The object of life is not to be on the side of the majority, but to escape finding oneself in the ranks of the insane—Marcus Aurelius

Malthus

Quote from: Slargos on July 14, 2011, 03:49:08 PM
Quote from: Malthus on July 14, 2011, 03:35:14 PM
Quote from: Slargos on July 14, 2011, 03:27:41 PM
Quote from: Malthus on July 14, 2011, 03:20:45 PM

It's okay to generalize from specific examples about parents and kids, but not about Blacks and gays? Why?


Tell me. Do you flip a coin when you enter a thread on the subject of whether you will defend or attack dissonance?  :lol:

I'd respond if I understood the question.  :huh:

In this thread, you decry dissonance. [See, discrimination of families as opposed to noggers or fags]

In the yarmulke thread [see what I did there?] you dismiss resonance. [See, demanding "sincerity" of religious practice.]

[/s]

I still have no clue what you are saying.  :(
The object of life is not to be on the side of the majority, but to escape finding oneself in the ranks of the insane—Marcus Aurelius

LaCroix

Quote from: Malthus on July 14, 2011, 03:52:13 PMI should point out that this only became a story because the guy didn't just make his no-kids policy, he emailed it out to his regular customer list:

QuoteA local ABC affiliate reported that Mike Vuick, owner of McDain's in Monroeville, Pa., sent this email to his customers letting them know that kidlets would soon be non grata:

"Beginning July 16, 2011, McDain's Restaurant will no longer admit children under six years of age. We feel that McDain's is not a place for young children. Their volume can't be controlled and many, many times, they have disturbed other customers."

Two things to note about this:

(1) A mass email of a restaurant's policy is, to say the least, unusual; and

(2) It is on its face snarky, offensive and inaccurate:  "Their volume can't be controlled".  A five-year-old's volume most definitely can be controlled.

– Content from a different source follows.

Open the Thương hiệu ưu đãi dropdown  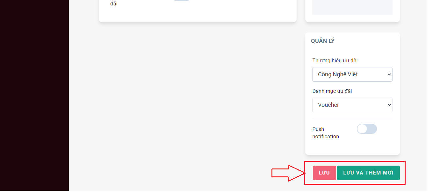pyautogui.click(x=352, y=74)
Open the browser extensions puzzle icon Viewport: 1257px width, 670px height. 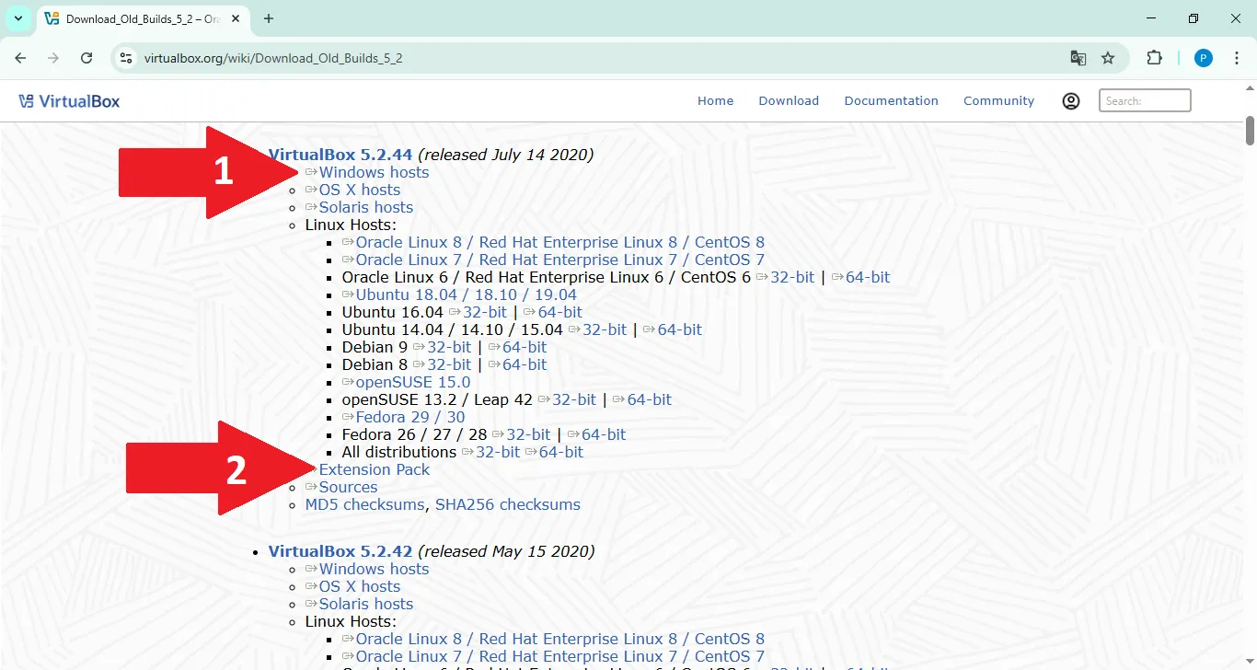pos(1154,58)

I'd be pissed no end if my five-year-old started yelling in public!

I find it incredible that this golf course restraurant's seating policy is of such overwhelming significance as to merit a mass-email, even if a golf course restaurant is inundated by kids (which is hardly credible) - so I diagnose an attention-whore.

And it will probably work, too. All the publicity will no doubt draw new customers and those with kids, most of whom would never dream of going there anyway, will stay away. It's a win.

hmm, you have a point there about the email.  :hmm: i must have skimmed over that--i fail at languish  :(  ;)

Jacob

Quote from: Malthus on July 14, 2011, 03:53:43 PMI still have no clue what you are saying.  :(

I was going to try to parse it and rephrase it, but I can't make heads or tails of it either.

Possibly Slargos wrote "resonance" when he meant "dissonance" when he was talking about the religious head gear discussion?

Capetan Mihali

Hmm, I honestly can't remember any specific time when kids have behaved in a way that consciously bothered me.  :mellow:  Maybe it's because I avoid air travel and don't go to nice restaurants very often, but children are mostly a harmless enigma to me.

Only thing that gets to me a bit are kids in bars, since all the smoking bans seem to be encouraging people to bring them along.  In a friendly pub-type setting it's fine, but when you are in an American-style drinkin' bar, sucking down your mid-day gin or crying into your beer, it's a little uncomfortable. :alberta:
"The internet's completely over. [...] The internet's like MTV. At one time MTV was hip and suddenly it became outdated. Anyway, all these computers and digital gadgets are no good. They just fill your head with numbers and that can't be good for you."
-- Prince, 2010. (R.I.P.)

Slargos

I cant help it if you are too slow. i will elaborate once im on real keyboard.